ATLANTA (Reuters) - Shares of Expedia Inc gained nearly 11 percent on Friday as analysts called the online travel agency's plan to spin off its TripAdvisor travel content business a way to unlock value.
"TripAdvisor has been the company's major growth engine for the past five quarters, during which time the advertising-supported travel media brand has achieved revenue growth greater than 28 percent," Stifel Nicolaus analyst George Askew said in a note to clients.
Stifel raised its Expedia rating to "buy" from "hold" on Friday.
The plan, disclosed after markets closed on Thursday, would separate Expedia into two publicly traded companies.
The new TripAdvisor would have operations of the current travel advisory business that include 18 popular travel brands, while Expedia Inc would continue to comprise transaction brands such as Expedia.com, Hotels.com, Hotwire and carrentals.com.

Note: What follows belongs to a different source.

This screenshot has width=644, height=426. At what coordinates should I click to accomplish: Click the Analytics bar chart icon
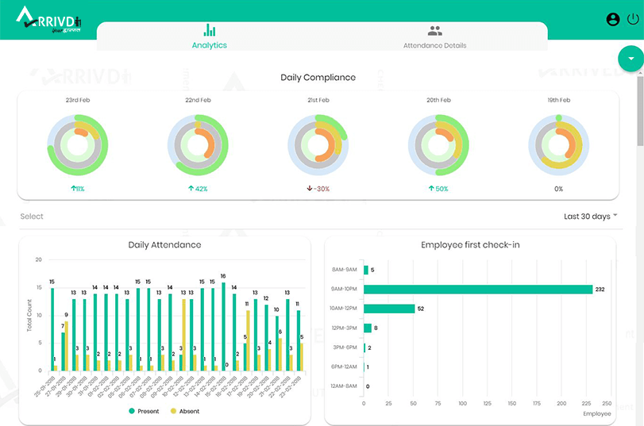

Bank of America Merrill Lynch analyst Justin Post said the move likely reflected management's impatience with the stock, which was down 10 percent on the year before the Thursday announcement, and confidence in growth opportunities for TripAdvisor despite competition from services such as Google Places.
But his note added the spin-off could expose Expedia's slow growth and leave it more vulnerable to competition.
Expedia shares were up $2.42, or 10.7 percent, at $24.82 in Nasdaq morning trading.